Nine symptomatic aneurysms that were missed by MRA were smaller than 10 mm in diameter. The stagnant flow close to the aneurysm may make small aneurysms invisible secondary to decreased MRA signal intensity. We found that 38 (72%) of 51 aneurysms were small (<10 mm), and the sensitivity of detection of small aneurysms was 76% (versus 100% for larger aneurysms). Small aneurysms are much harder to detect than larger ones, and the accuracy in detecting small aneurysms has been reported to be as low as 56% with MRA [22] Most of the false-negative results in this study were caused by aneurysms smaller than 10 mm, especially aneurysms smaller than 6 mm. In general, MRA was better at detecting aneurysms larger than 10 mm in patients with acute SAH. Although the sensitivity and positive predictive value of MRA in the present study were acceptable, we cannot recommend it as a safe substitute for DSA to detect small aneurysms in patients with acute SAH. However, MRA is a useful alternative for aneurysms larger than 10 mm or as a noninvasive method in critically ill patients or in patients for whom DSA is contraindicated. The low negative predictive value (47%) showed that negative results with MRA should be re-evaluated with DSA to seek out intra- cranial aneurysms. For patients with SAH in whom an aneurysm is strongly suspected, we believe that although MRA can help to rule out the existence of an aneurysm larger than 10 mm reliably, DSA should be carried out if the MRA findings are negative but insufficiently conclusive to rule out the possibility of a smaller aneurysm.

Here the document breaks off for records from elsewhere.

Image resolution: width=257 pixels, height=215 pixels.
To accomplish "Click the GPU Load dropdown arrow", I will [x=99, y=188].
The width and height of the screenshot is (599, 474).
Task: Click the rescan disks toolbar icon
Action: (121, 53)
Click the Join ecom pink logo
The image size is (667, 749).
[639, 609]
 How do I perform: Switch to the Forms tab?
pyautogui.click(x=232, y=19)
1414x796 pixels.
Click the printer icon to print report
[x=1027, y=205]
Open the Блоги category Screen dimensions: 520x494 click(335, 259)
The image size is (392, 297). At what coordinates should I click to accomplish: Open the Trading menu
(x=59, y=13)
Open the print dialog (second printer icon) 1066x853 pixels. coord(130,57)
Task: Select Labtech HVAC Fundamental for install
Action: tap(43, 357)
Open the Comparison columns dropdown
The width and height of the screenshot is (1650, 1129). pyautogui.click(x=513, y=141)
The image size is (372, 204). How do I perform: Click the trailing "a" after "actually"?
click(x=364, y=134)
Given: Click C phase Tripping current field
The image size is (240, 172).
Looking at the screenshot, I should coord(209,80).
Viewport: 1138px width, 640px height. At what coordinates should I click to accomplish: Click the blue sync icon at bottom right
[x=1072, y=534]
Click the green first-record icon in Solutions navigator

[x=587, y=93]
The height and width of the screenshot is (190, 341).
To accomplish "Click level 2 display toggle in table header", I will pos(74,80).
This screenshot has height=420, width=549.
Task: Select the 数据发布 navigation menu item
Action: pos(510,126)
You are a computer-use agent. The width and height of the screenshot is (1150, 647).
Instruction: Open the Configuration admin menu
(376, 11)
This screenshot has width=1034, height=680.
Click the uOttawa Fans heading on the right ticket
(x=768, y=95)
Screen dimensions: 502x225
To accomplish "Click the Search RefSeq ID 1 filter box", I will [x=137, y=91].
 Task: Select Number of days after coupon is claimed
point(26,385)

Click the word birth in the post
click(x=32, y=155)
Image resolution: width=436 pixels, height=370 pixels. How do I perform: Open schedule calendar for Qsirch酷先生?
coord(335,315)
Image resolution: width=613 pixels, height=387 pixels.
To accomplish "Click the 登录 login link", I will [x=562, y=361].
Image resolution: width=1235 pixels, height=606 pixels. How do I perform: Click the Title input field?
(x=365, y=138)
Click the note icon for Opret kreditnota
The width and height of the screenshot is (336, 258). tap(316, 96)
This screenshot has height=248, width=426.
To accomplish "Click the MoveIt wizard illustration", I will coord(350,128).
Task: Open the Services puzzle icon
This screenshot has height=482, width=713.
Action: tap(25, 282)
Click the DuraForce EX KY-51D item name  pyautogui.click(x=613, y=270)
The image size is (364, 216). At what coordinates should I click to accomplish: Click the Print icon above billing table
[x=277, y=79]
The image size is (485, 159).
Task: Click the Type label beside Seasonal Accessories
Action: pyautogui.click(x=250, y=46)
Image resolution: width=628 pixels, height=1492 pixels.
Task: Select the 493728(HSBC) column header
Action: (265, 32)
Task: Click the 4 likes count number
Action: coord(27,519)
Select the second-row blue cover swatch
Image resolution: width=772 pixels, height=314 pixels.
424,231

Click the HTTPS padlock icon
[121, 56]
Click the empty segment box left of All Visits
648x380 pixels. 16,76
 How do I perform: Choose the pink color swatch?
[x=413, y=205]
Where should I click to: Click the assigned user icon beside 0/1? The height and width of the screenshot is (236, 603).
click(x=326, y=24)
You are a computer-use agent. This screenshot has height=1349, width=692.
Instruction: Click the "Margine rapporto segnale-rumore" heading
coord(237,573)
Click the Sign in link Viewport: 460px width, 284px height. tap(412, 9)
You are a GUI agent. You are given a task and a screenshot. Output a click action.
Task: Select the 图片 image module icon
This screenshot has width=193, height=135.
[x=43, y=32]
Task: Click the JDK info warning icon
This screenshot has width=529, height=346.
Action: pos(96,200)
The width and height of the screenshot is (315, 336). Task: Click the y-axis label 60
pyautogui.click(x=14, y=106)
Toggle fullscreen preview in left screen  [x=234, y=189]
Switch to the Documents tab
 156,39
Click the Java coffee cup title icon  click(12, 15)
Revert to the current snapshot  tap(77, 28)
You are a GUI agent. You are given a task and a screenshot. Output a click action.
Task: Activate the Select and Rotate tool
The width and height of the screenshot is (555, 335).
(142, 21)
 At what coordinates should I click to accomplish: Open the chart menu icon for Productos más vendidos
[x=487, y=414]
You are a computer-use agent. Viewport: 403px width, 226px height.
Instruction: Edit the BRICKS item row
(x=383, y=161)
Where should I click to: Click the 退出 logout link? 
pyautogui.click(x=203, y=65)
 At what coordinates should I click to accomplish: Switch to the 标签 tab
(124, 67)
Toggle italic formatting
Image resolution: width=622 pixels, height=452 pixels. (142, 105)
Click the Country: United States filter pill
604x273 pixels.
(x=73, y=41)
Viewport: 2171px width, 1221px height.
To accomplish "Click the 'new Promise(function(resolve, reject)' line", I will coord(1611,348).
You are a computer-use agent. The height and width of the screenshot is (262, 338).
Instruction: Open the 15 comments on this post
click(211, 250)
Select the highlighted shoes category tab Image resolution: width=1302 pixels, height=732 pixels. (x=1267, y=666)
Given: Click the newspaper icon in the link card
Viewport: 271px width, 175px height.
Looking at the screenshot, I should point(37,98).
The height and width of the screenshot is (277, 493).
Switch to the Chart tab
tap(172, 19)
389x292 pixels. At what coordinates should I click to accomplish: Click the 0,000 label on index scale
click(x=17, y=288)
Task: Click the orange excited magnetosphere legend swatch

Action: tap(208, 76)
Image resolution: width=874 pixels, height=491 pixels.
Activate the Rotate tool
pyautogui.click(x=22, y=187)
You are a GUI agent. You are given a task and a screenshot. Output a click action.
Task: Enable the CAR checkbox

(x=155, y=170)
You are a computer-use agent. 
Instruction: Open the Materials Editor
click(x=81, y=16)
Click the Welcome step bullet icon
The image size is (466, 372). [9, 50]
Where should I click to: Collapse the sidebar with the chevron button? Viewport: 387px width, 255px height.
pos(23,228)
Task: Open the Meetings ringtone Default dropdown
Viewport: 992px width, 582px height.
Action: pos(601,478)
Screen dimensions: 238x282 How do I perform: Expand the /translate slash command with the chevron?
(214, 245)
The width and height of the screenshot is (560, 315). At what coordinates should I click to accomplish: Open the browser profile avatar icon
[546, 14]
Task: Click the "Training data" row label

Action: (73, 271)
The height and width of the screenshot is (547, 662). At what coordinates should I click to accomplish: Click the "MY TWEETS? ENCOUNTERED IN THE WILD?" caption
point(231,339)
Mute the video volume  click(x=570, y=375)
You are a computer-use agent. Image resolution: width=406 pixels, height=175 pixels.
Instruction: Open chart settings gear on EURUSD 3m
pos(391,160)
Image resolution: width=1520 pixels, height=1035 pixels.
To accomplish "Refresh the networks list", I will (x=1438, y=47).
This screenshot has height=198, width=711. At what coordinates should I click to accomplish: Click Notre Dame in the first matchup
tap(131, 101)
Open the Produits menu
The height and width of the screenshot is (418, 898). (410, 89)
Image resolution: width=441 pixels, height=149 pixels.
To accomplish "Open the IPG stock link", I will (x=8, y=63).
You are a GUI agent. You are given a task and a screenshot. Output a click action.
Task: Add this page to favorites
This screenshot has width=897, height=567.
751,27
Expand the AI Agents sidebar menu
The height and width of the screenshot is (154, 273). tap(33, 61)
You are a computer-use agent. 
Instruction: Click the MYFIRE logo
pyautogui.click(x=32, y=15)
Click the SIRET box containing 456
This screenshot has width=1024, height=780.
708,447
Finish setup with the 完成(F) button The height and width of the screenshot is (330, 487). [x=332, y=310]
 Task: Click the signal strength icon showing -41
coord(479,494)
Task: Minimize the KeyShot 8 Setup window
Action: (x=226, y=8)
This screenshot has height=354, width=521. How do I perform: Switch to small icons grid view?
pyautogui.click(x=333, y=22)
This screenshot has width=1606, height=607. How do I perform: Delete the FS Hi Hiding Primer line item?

Our study points to a number of important considerations regarding the use of MRA to detect intracerebral aneurysms.  First, diagnostic accuracy is substantially limited by aneurysm size. Second, at certain sites, particularly in areas of vessel overlap or MCA bifurcation, MRA may miss some lesions. Therefore, caution should be exercised in the interpretation of small aneurysms arising from the MCA bifurcation or in vessels that overlap, such as the internal carotid artery bifurcation or the posterior communicating artery.

Acknowledgements

This research was done in partial fulfillment by Mohammad Farahmand of the requirements for certification as a specialist in radiology at Nemazee Hospital (Shiraz University of Medical Sciences) in Shiraz, Iran. We thank Dr. AR Rasekhi Professor of Radiology Departments for the DSA procedures, the staff of the MRI Department of Nemazee Hospital for their valuable help with this study, and K. Shashok for improving the use of English in the manuscript.

Conflict of Interest: None declared.